Thanks to all the people who have contributed to the CLOCK project.

1. Outputs: what has the project produced?

Our major tangible output is a library of code for interrogating and working with multiple, distributed sources of open bib data.

  1. The PHP source code for all of the prototypes produced by the CLOCK project is available from a GitHub repository - https://github.com/lncd/clock. This is an open, public, “live”, working version of the code which may well be developed and improved over time. (A ‘snapshot’ of the code as it existed on 27 July 2012 has been archived here.) The public code is available to re-use under a GNU Affero General Public Licence. All of the software prototypes have been detailed in the following posts:
  2. A series of modified cognitive interviews were conducted with several university library cataloguers at Cambridge University Library and the University of Lincoln. The interviews have been summarised here and here. We captured narrated screencapture videos for each of the interviews: these are being held in a private repository and could be mined further investigated for similar projects.
  3. A number of further blog posts discussing:
  4. While it is not yet publicly accessible, we have taken significant steps toward the establishing apermanent data.lincoln.ac.uk service at the University of Lincoln. We expect that by late August 2012 this service will be operational and will provide a gateway to the entirety of the bibliographic data and enhancement/manipulation tools produced by CLOCK and its predecessor project (Jerome).

2. Lessons learned

CLOCK reinforced to us that the constraints of a six-month project (effectively 4½ months of development time) are difficult to reconcile with the needs and possibilities for constant experimentation and development around bib data. We also identified the following points:

  1. The CLOCK model (of presenting different versions of the same bibliographic element for recombination) is feasible and can be modelled in software—albeit with a limited number of sources—even in a limited time; it has potential as a real-world tool for use in libraries. A writeup of this approach can be found here: CLOCK – the localized index model
  2. Software developers and librarians need to be aware of, and realistic about, the limitations of particular bib data formats. For example, real-time querying of RDFcan be very resource intensive. Be clear about your needs up front. Not every shiny open data format is right for every shiny open data project!
    • Related: synchronous querying of SPARQL endpoints is not the way forward! (We characterised this blind alley as “federated searching for the 21st century”…)
  3. We are a long way away from consistency of approach in the exchange of non-MARC bibliographic information. Every data source we approached in CLOCK required that we develop a different tactic from first principles to query, retrieve and manipulate/execute functions. Our blog posts on the idea of a ‘universal translator‘ explore this problem further.
  4. Available data is often poorly and confusingly documented. We were regularly frustrated merely in understanding what a data source contained and how it was structured. I (PS) have argued throughout that without some form of centralised registry/gateway (“data.ac.uk/library“) – whether it be managed through external curation or self-submission to a rigorous documentation standard, developers will waste time repeatedly having to interpret the same data again and again. We believe that a national bib data portal would be a great help to centrally index data sources and catalogue their respective schemas. We understand that not everyone agrees with this approach (“who pays?”) and we invite discussion of the alternatives!
  5. And a couple of practical ‘meta’ lessons about running agile software development projects in libraries:
    • Working with a number of developers based in different locations is hard. On a project like this it would be ideal to have a central location that could be used as a development hub. Other projects under the LNCD umbrella have found the same.
    • There is the risk of losing ground already made if the outputs of previous projects (e.g. Jerome) are not correctly maintained and curated. This can lead to significant delays when previous work is not available. More rigorous use of development tools—including GitHub and Orbital—is helping to mitigate against this in future.

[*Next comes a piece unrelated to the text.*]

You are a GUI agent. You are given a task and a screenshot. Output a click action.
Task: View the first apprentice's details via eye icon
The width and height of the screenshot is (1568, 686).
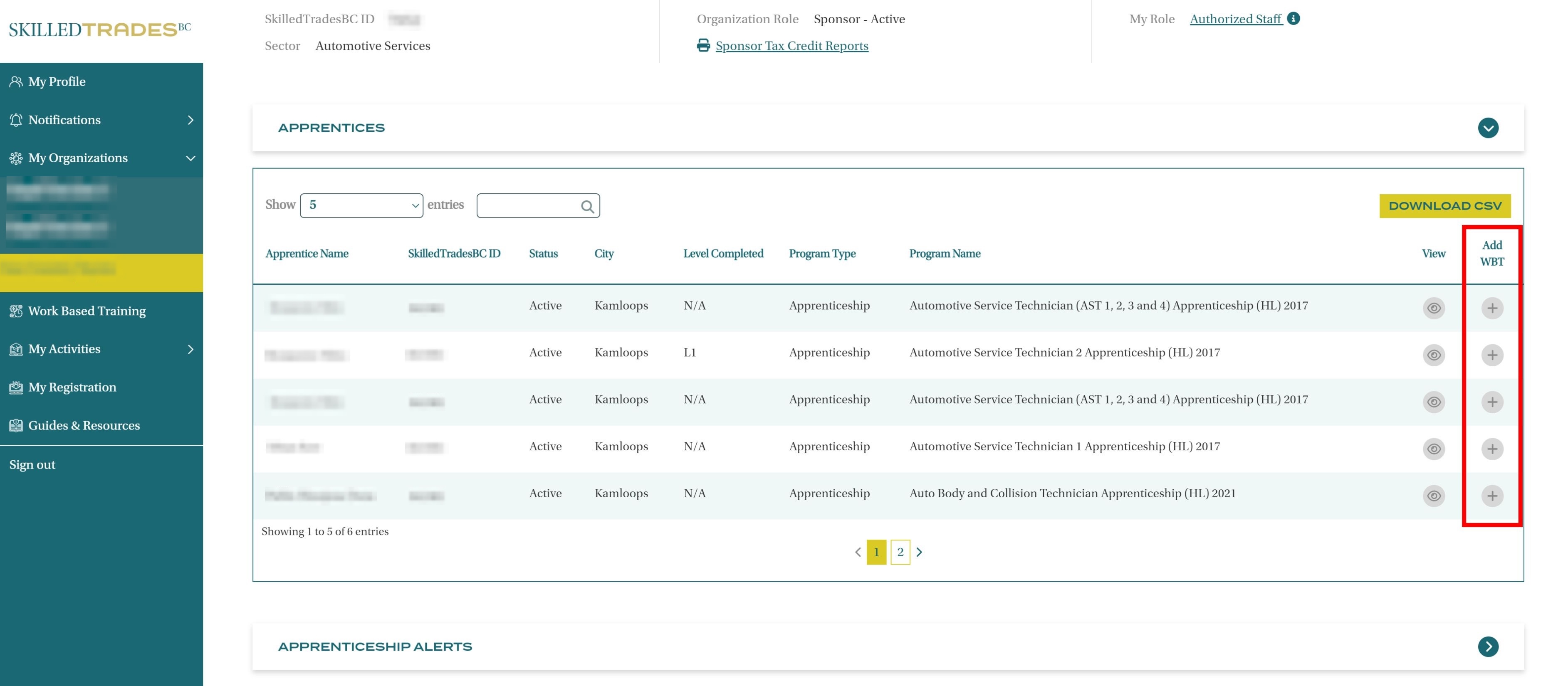[x=1434, y=308]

3. Opportunities and possibilities

We have identified possible continuations and extensions of the CLOCK work; these are detailed further below.

  1. Continuation of development of the CLOCK software as a tool for (a) faster querying of distributed bib data sources through local indexing of key fields, (b) translating disparate data formats into a common translation standard, (c) meaningfully presenting distributed bib data to the user, (d) allowing a ‘cataloguer’ to select and recombine bibliographic elements to create a new record, which (e) feeds back into a new original data source, making the process iterative, and (f) incorporates social and reputational components in a user’s selection between alternative data elements for the same resource.
  2. Discussion of the business case to libraries. What value does an alternative resource description model offer, and what would libraries gain through relinquishing some of the control over institutionally-owned catalogue data? Related: could we quantify and qualify the time spent on particular cataloguing / discovery activities using traditional LMSs and demonstrate possible efficiencies or increased quality in a new, distributed model? What arguments for the incorporation of open bib data in cataloguing will convince library managers to replace current practice?
  3. A more thorough examination of all the application functions that a cataloguer relies upon through more extensive cognitive interviews and/or functional mapping processes with cataloguers at a range of institutions.
  4. Further investigation of best practice in documenting and describing our own published bib data in JSON/RDF. [Being picked up as part of the data.lincoln.ac.uk work, above]
  5. We also intend to submit for publication articles on a number of topics arising from CLOCK. Suitable journals and conferences have been identified and articles are being prepared on the following broad topics:
    • The approach of the CLOCK project in developing software for working with multiple, distributed sources of open bib data.
    • Expectations of truth and ‘trust’ in bibliographic data (“How has this assertation been derived about a work?”)
    • The potential of new models of resource description to save time and effort for libraries; techniques for analysing the efficiency of search and cataloguing workflows.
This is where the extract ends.